Taranto Sociale

La ministra: «Evitare falsi allarmismi».

Turco: «Funziona il sistema d'allerta». Stefàno: basta smog

Con prudenza, si getta acqua sul fuoco. La diossina nel latte materno non deve indurre «a falsi allarmismi». A distanza, rimarcano il concetto tanto la ministra della Salute Livia Turco che il sindaco di Taranto Ippazio Stefàno.
10 aprile 2008
Francesco Strippoli
Fonte: Corriere del Mezzogiorno

Il sindaco di Taranto Ippazio Stefàno BARI — Non si deve abbassare la guardia, dicono, ma si deve avere fiducia nella rete di controllo.
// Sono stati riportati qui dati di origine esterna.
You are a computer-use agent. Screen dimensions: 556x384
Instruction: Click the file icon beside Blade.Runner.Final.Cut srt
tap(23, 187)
La ministra interviene sul caso a Castellana Grotte, dove inaugura la nuova sede dell'Istituto di ricerca «De Bellis». «Se c'è qualche problema - dice sollecitata dai cronisti - sarà individuato. Abbiamo un formidabile sistema di allerta: le Asl, i servizi veterinari, gli istituti zooprofilattici. Esiste una consolidata capacità del sistema di sorveglianza». Dunque, è opportuno «evitare falsi allarmismi». «Del resto - aggiunge - in Campania siamo intervenuti in tempi rapidissimi. Considerata l'efficienza del nostro sistema, mi sento di rassicurare la popolazione». Il sindaco Stefàno svolge un ragionamento più articolato. «I guasti - dice - ci sono, ma oggi non serve scagliarsi contro ciò che è stato. Mentre è più utile e indispensabile porre un freno all'inquinamento e adoperarsi per recuperare livelli decisamente più accettabili di inquinanti nell'aria e nei cibi». Stefàno ricorda che dal primo maggio l'Arpa terrà sotto controllo (con lo spettrofotometro) una serie di elementi, compreso i cibi. Per tutto ciò, il sindaco di Taranto invita ad «evitare gli allarmi, fermo restando il dovere di tenere alta l'attenzione». Ma, da pediatra, fa sapere di giudicare «imperdonabile che le mamme smettessero di allattare al seno i propri bambini». Il governatore Nichi Vendola, che assieme all'assessore Alberto Tedesco, ha partecipato alla cerimonia per l'inaugurazione del nuovo De Bellis, non torna sull'argomento. Ma se l'altro giorno ha riferito delle iniziative della giunta per predisporre nuovi controlli e abbattere i fattori inquinanti, ieri davanti agli operatori del «De Bellis» ha accennato al tema delicato della prevenzione. «Gli ospedali - ha sottolineato - curano la malattia, ma la salute si produce altrove». L'allusione è agli stili di vita, all'educazione alimentare e, ovviamente, anche all'abbattimento dei fattori di inquinamento. Due notizie, infine, giunte dalla cerimonia di inaugurazione del De Bellis. La prima: la giunta regionale è pronta ad adeguare le tariffe degli Irccs e degli enti ecclesiastici (la norma era pronta, ma fu rinviata). La seconda: il Cipe ha messo a disposizione della Puglia altri 407 milioni per l'edilizia sanitaria (fondi delle Finanziaria 2007 e 2008). Per attivarle occorre un accordo di progranma tra Regione e Ministero.